I thought I would share the site there in hopes it would be helpful for other parents. The great thing about them is that their supplements are made for people with food sensitivities. There is no gluten, casein, sugar, or other reaction triggers in their products. I have also found them to be very reliable.

One thing that I love about this company is that this year they were named one of the "Oregon Top 100 Green Businesses" which they have to meet high standards to qualify for. They also have a line of products called Kirkman Kleen and which are natural, safe cleaning products. Go Kirkman!

Kirkman Labs is on Rosewood Lane in Lake Oswego, Oregon, near to the place where my uncle and aunt lived when I was a child. We lived across the river and we visited them often, so I suppose that is another thing they've got going for them in my book. :)

Check it out here:

Thursday, November 12, 2009

Parent Training

My son's autism preschoool has parent training nights and I think it is so wonderful because parent education makes all the difference. Tonight after coming home from one, however, I have to admit I am alittle frustrated. Some parents were discussing "the diet" and basically putting down biochemical intervention. It was obvious that they had not tried to educate themselves on it. I told them I have been doing biochemical intervention for a year, I told them about the monumental difference (his social smile, understanding discipline, etc.) I said there is a book they can read, (Changing the Course of Autism, by Dr. Bryan Jepson,) and that I am willing to talk to anyone about it. After that I tried to keep my mouth closed. It was hard because I feel like even if they choose not to do it, they should not discredit it. To me that is wrong. One parent approached me afterward, and she understood exactly how I felt! "Some people are so ignorant about food," she said. I can't explain how relieved I am that there is another parent like me in the group and I look forward to talking to her again on the subject.

One of the handouts we got tonight was a little story. I read it once in Jenny McCarthy's Mother Warriors book, and I have to tell you it never looses significance for me. I think the author got it head on.


Emily Perl Kingsley.

c1987 by Emily Perl Kingsley. All rights reserved

I am often asked to describe the experience of raising a child with a disability - to try to help people who have not shared that unique experience to understand it, to imagine how it would feel. It's like this......

When you're going to have a baby, it's like planning a fabulous vacation trip - to Italy.
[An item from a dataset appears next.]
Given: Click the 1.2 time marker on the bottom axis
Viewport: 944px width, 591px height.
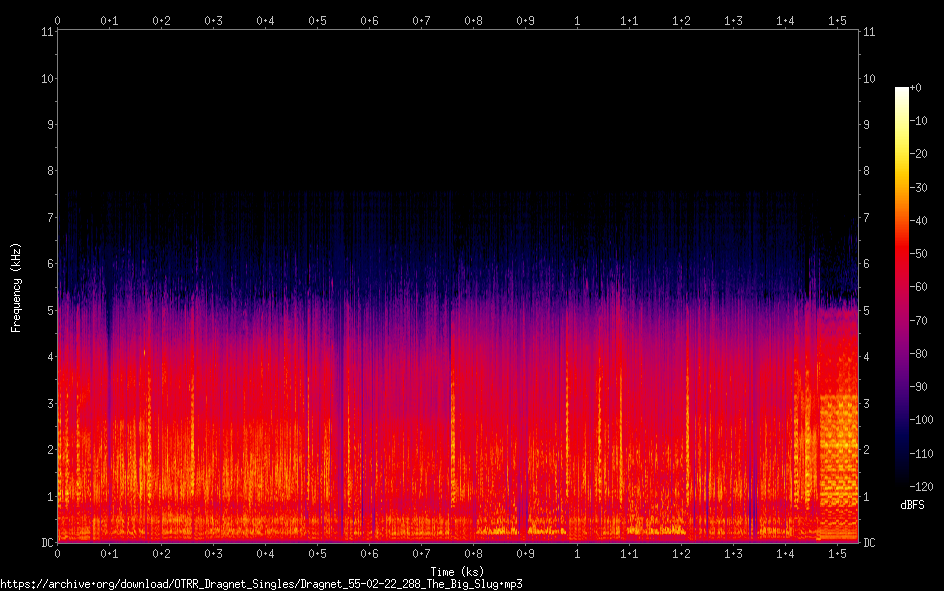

You buy a bunch of guide books and make your wonderful plans. The Coliseum. The Michelangelo David. The gondolas in Venice. You may learn some handy phrases in Italian. It's all very exciting.

After months of eager anticipation, the day finally arrives. You pack your bags and off you go. Several hours later, the plane lands. The stewardess comes in and says, "Welcome to Holland."

"Holland?!?" you say. "What do you mean Holland?? I signed up for Italy! I'm supposed to be in Italy. All my life I've dreamed of going to Italy."

But there's been a change in the flight plan. They've landed in Holland and there you must stay.

The important thing is that they haven't taken you to a horrible, disgusting, filthy place, full of pestilence, famine and disease. It's just a different place.

So you must go out and buy new guide books. And you must learn a whole new language. And you will meet a whole new group of people you would never have met.

It's just a different place. It's slower-paced than Italy, less flashy than Italy. But after you've been there for a while and you catch your breath, you look around.... and you begin to notice that Holland has windmills....and Holland has tulips. Holland even has Rembrandts.

But everyone you know is busy coming and going from Italy... and they're all bragging about what a wonderful time they had there. And for the rest of your life, you will say "Yes, that's where I was supposed to go. That's what I had planned."

And the pain of that will never, ever, ever, ever go away... because the loss of that dream is a very very significant loss.

But... if you spend your life mourning the fact that you didn't get to Italy, you may never be free to enjoy the very special, the very lovely things ... about Holland.